[Screenshot grounding data]
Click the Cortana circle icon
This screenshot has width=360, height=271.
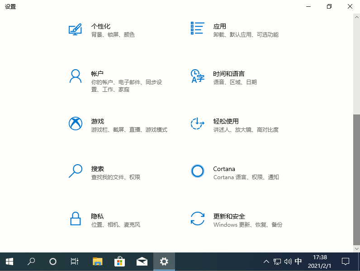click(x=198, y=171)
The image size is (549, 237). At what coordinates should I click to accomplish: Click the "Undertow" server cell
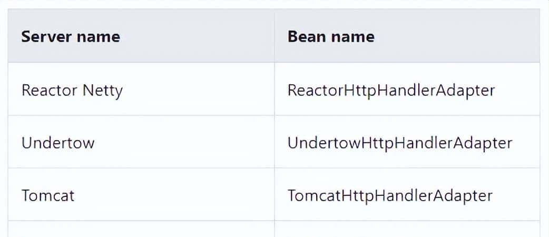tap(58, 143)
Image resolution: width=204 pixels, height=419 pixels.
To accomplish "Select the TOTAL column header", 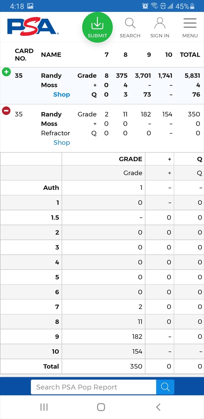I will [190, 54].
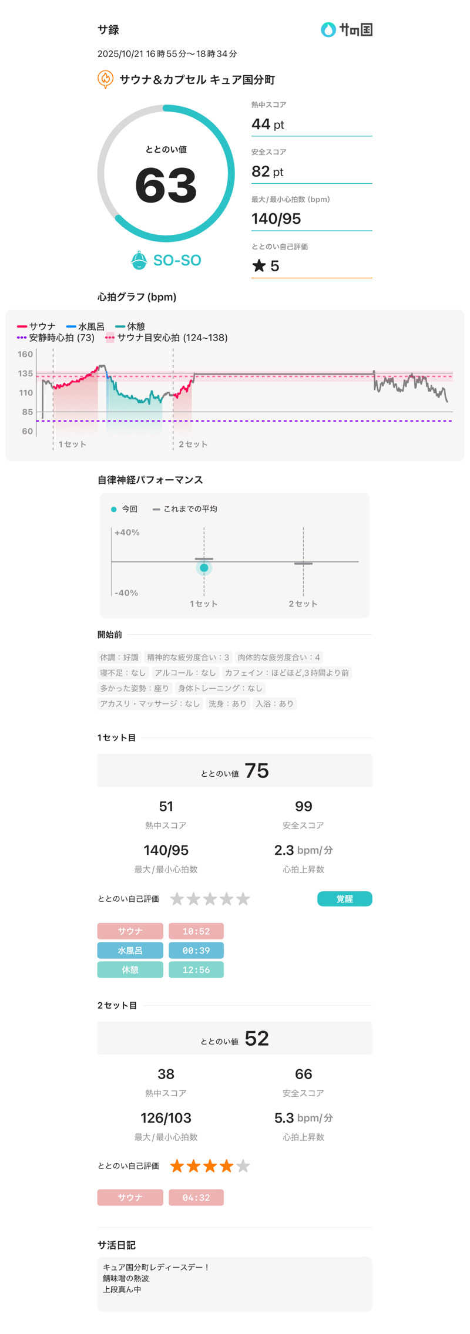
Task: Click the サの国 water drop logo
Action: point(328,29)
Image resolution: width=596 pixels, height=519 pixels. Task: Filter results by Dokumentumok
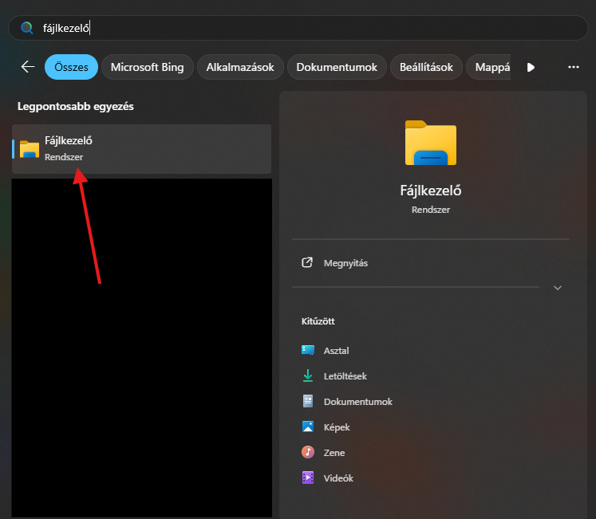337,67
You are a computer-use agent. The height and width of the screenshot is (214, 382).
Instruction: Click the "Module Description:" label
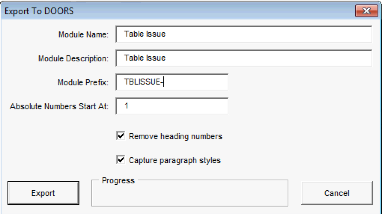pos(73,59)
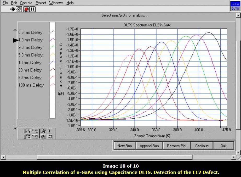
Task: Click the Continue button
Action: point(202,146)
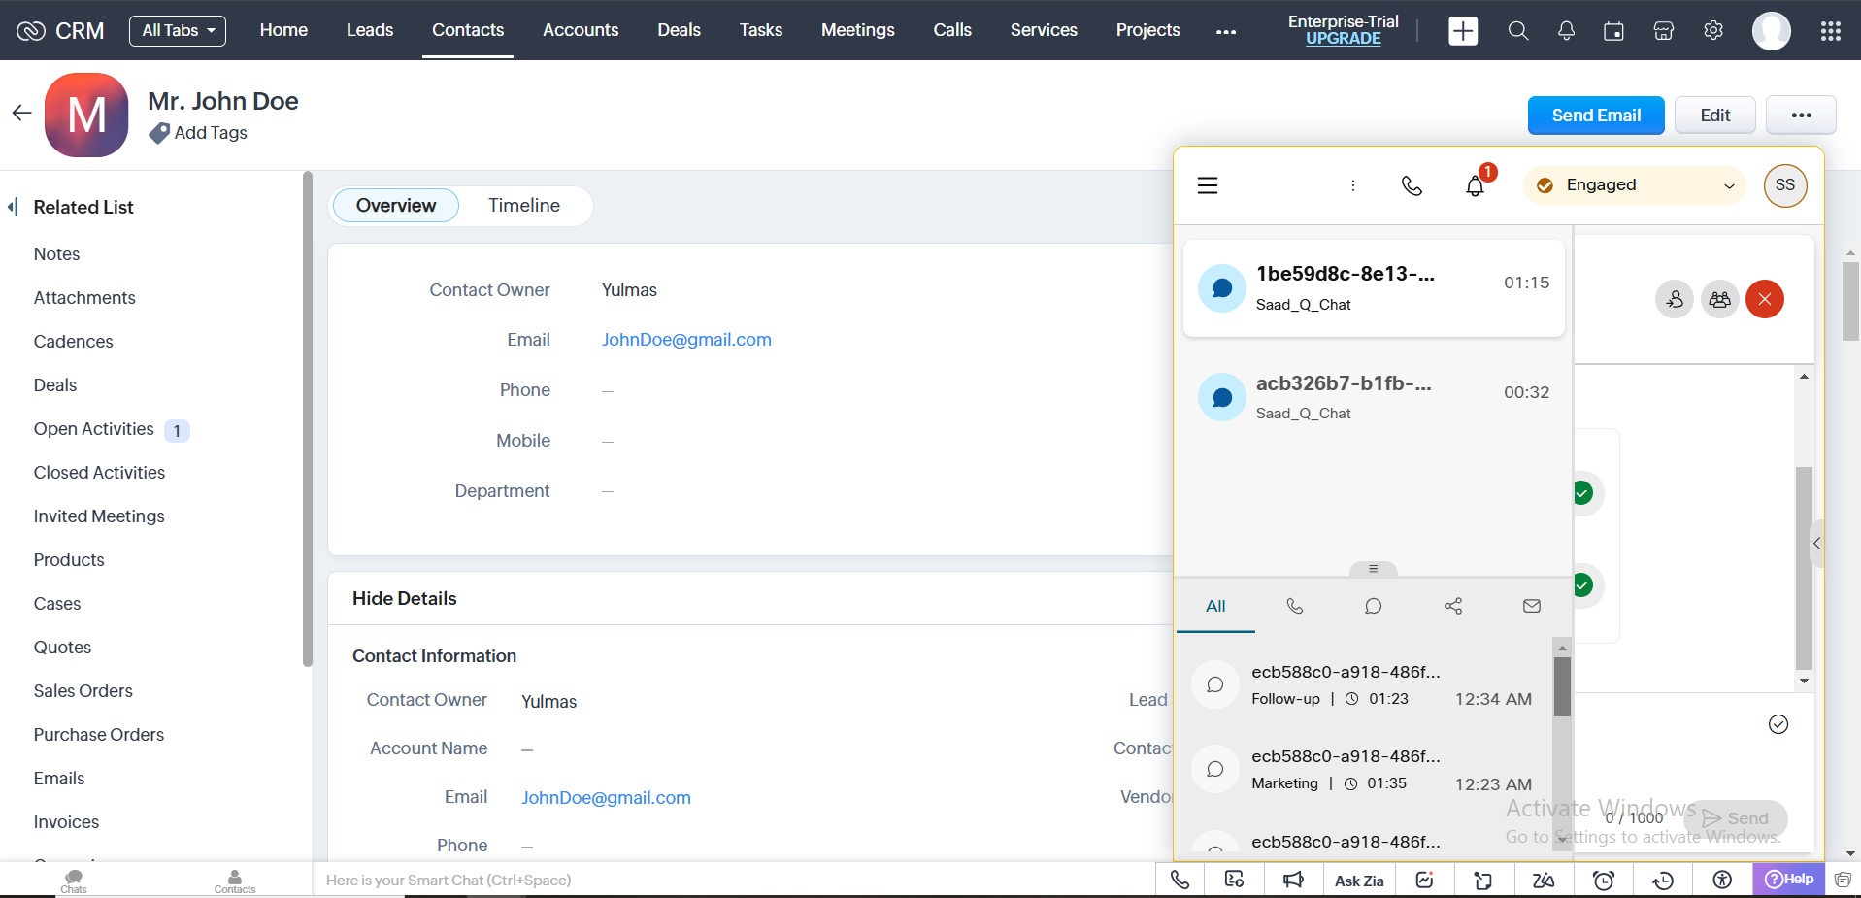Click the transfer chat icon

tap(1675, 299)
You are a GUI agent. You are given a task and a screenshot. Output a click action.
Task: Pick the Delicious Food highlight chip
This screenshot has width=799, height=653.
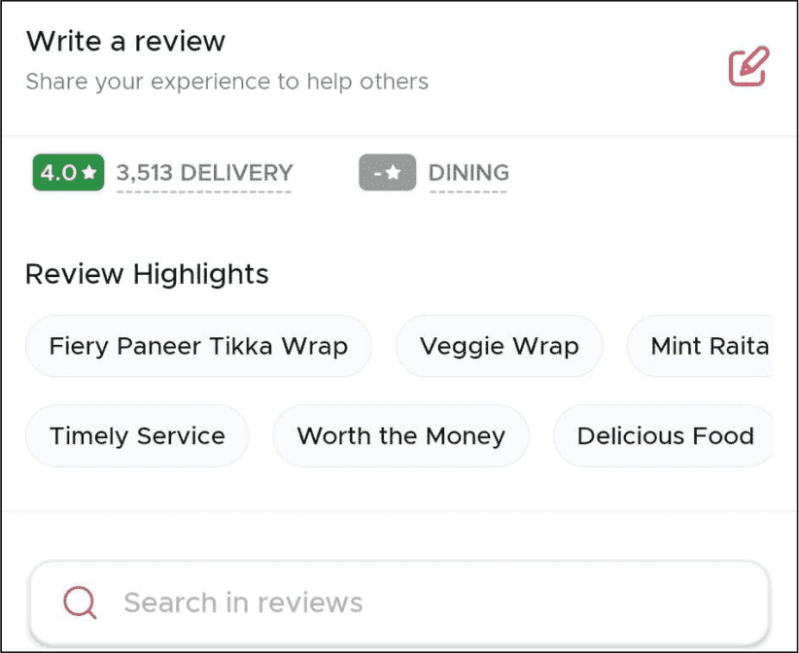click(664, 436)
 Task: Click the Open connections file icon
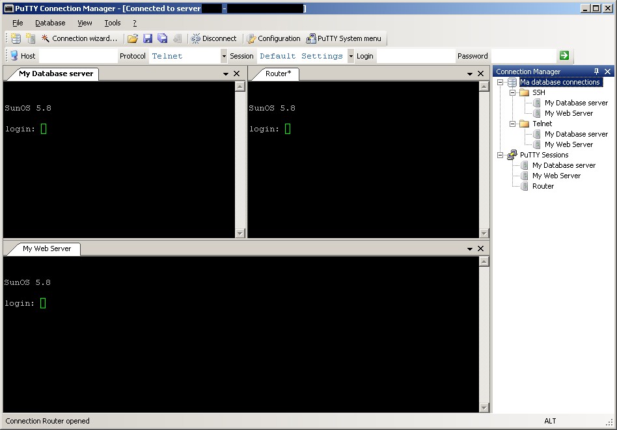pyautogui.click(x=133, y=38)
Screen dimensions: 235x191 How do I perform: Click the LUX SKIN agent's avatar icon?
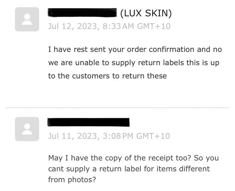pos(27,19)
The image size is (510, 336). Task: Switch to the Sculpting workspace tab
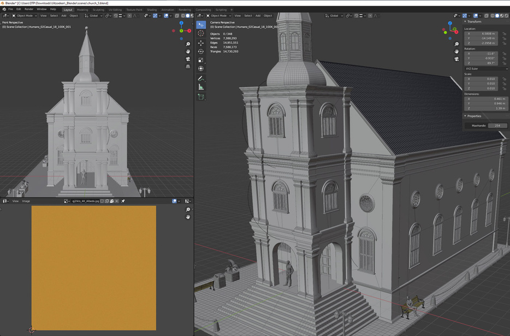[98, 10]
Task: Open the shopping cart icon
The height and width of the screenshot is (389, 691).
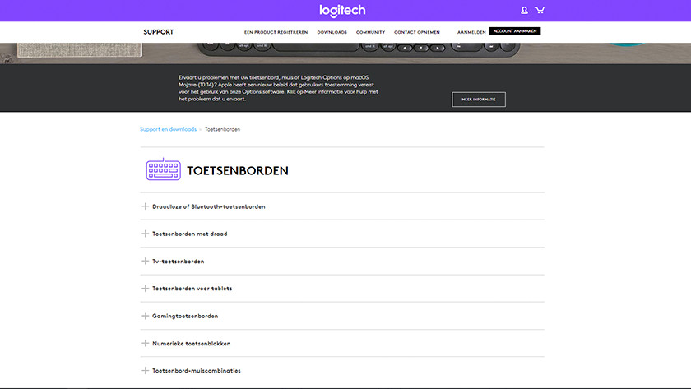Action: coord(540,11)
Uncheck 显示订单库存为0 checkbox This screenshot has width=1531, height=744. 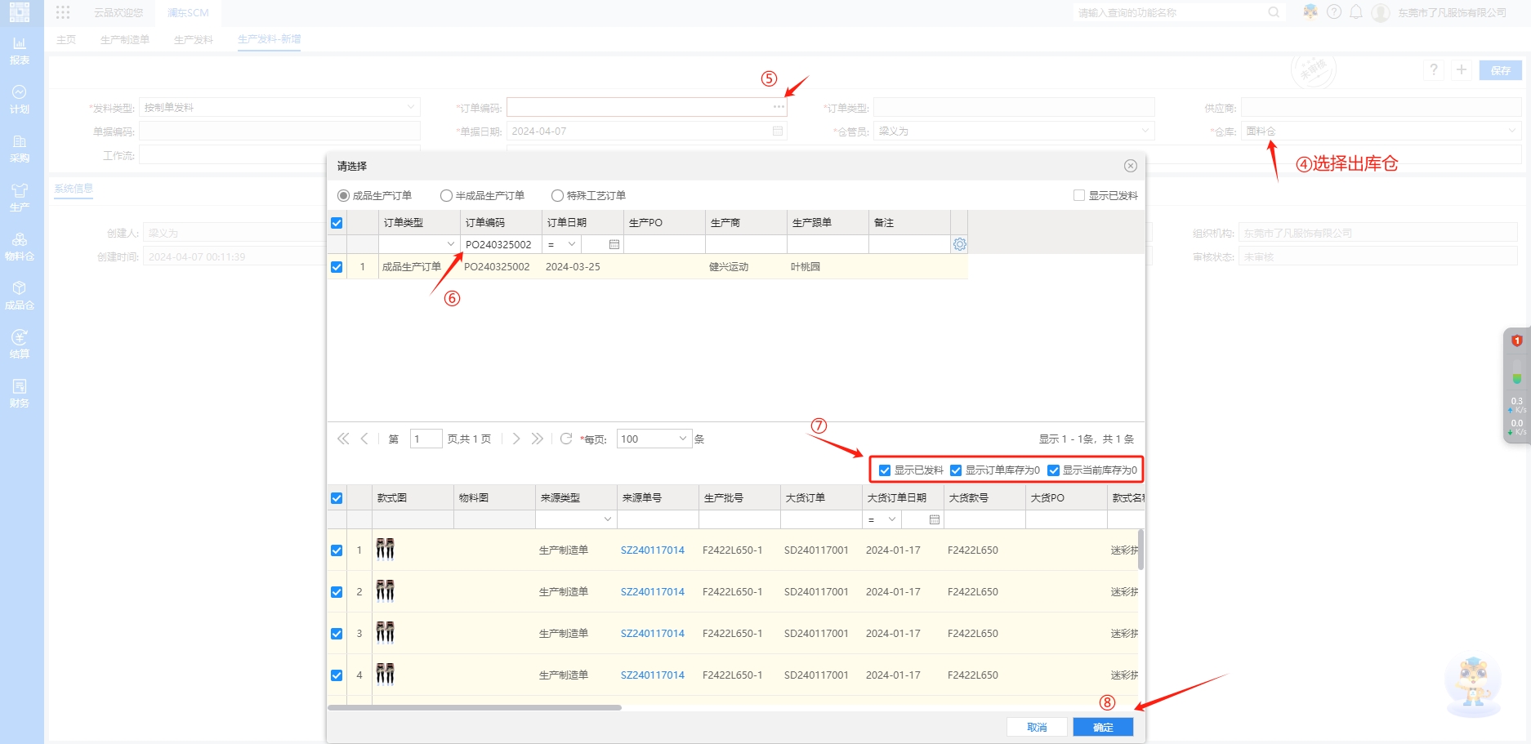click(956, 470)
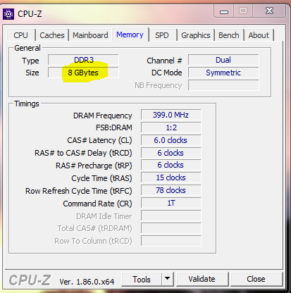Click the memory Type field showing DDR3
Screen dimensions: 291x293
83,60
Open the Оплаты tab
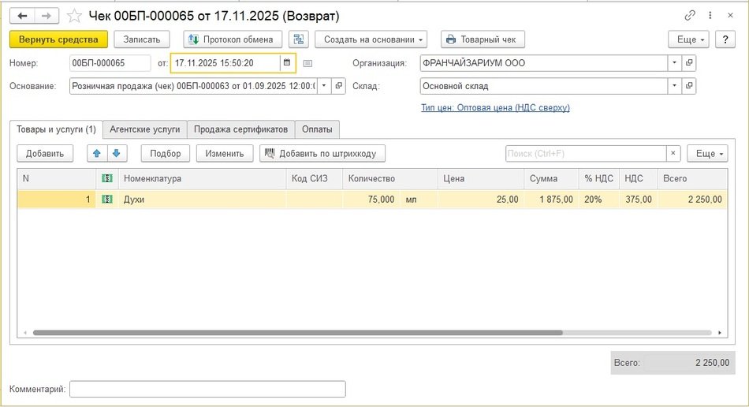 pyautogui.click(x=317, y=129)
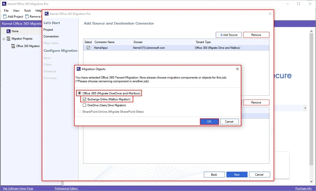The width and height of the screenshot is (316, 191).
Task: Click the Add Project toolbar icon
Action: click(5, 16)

WORK ITEM = Your task is to copy only the lines above starting at the one containing "You are a computer-use" and ending at the one containing "You are a GUI". Copy them exactly, both ends included, and omit the pictures.

WRITTEN REPLY =
You are a computer-use agent. The height and width of the screenshot is (214, 382).
Instruction: Click the "Module Description:" label
pos(73,59)
Task: Click the Continue button
Action: point(202,146)
Click the transfer chat icon

tap(1675, 299)
You are a GUI agent. You are given a task and a screenshot. Output a click action.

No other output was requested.